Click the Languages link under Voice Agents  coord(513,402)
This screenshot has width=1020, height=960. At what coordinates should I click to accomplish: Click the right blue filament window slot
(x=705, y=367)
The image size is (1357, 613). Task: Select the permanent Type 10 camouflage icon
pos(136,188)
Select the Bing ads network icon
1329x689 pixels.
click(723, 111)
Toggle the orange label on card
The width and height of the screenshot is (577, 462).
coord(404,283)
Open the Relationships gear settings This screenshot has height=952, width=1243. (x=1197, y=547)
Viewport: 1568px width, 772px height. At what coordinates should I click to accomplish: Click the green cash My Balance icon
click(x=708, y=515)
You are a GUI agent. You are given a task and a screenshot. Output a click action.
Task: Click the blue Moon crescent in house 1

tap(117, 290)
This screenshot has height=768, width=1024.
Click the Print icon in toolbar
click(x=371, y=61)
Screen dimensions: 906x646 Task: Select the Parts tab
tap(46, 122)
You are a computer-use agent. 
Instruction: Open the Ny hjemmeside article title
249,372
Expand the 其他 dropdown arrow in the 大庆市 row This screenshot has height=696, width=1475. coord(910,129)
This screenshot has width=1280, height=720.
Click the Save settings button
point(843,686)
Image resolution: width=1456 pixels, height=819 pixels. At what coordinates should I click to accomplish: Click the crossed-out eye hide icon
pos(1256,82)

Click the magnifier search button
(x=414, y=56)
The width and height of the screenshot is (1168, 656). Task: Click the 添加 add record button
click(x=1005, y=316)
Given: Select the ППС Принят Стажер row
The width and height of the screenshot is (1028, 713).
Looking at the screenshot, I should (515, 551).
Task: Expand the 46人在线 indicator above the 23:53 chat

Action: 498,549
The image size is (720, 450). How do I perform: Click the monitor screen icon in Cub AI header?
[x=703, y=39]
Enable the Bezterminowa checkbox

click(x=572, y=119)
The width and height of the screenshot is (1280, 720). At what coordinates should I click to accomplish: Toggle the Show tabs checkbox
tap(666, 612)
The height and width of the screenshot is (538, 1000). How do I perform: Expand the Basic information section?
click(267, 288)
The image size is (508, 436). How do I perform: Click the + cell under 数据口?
========================================================================
-- Work required --
What is needed here is a word-for-word copy of the whole listing.

-- Completed task --
Click the Languages link under Voice Agents  coord(513,402)
This screenshot has width=1020, height=960. At what coordinates should I click to accomplish: Click the right blue filament window slot
(x=705, y=367)
The image size is (1357, 613). Task: Select the permanent Type 10 camouflage icon
pos(136,188)
Select the Bing ads network icon
1329x689 pixels.
click(723, 111)
Toggle the orange label on card
The width and height of the screenshot is (577, 462).
coord(404,283)
Open the Relationships gear settings This screenshot has height=952, width=1243. (x=1197, y=547)
Viewport: 1568px width, 772px height. At what coordinates should I click to accomplish: Click the green cash My Balance icon
click(x=708, y=515)
You are a GUI agent. You are given a task and a screenshot. Output a click action.
Task: Click the blue Moon crescent in house 1

tap(117, 290)
This screenshot has height=768, width=1024.
Click the Print icon in toolbar
click(x=371, y=61)
Screen dimensions: 906x646 Task: Select the Parts tab
tap(46, 122)
You are a computer-use agent. 
Instruction: Open the Ny hjemmeside article title
249,372
Expand the 其他 dropdown arrow in the 大庆市 row This screenshot has height=696, width=1475. coord(910,129)
This screenshot has width=1280, height=720.
Click the Save settings button
point(843,686)
Image resolution: width=1456 pixels, height=819 pixels. At what coordinates should I click to accomplish: Click the crossed-out eye hide icon
pos(1256,82)

Click the magnifier search button
(x=414, y=56)
The width and height of the screenshot is (1168, 656). Task: Click the 添加 add record button
click(x=1005, y=316)
Given: Select the ППС Принят Стажер row
The width and height of the screenshot is (1028, 713).
Looking at the screenshot, I should (515, 551).
Task: Expand the 46人在线 indicator above the 23:53 chat

Action: 498,549
The image size is (720, 450). How do I perform: Click the monitor screen icon in Cub AI header?
[x=703, y=39]
Enable the Bezterminowa checkbox

click(x=572, y=119)
The width and height of the screenshot is (1280, 720). At what coordinates should I click to accomplish: Toggle the Show tabs checkbox
tap(666, 612)
The height and width of the screenshot is (538, 1000). How do I perform: Expand the Basic information section?
click(267, 288)
The image size is (508, 436). How do I perform: Click the + cell under 数据口?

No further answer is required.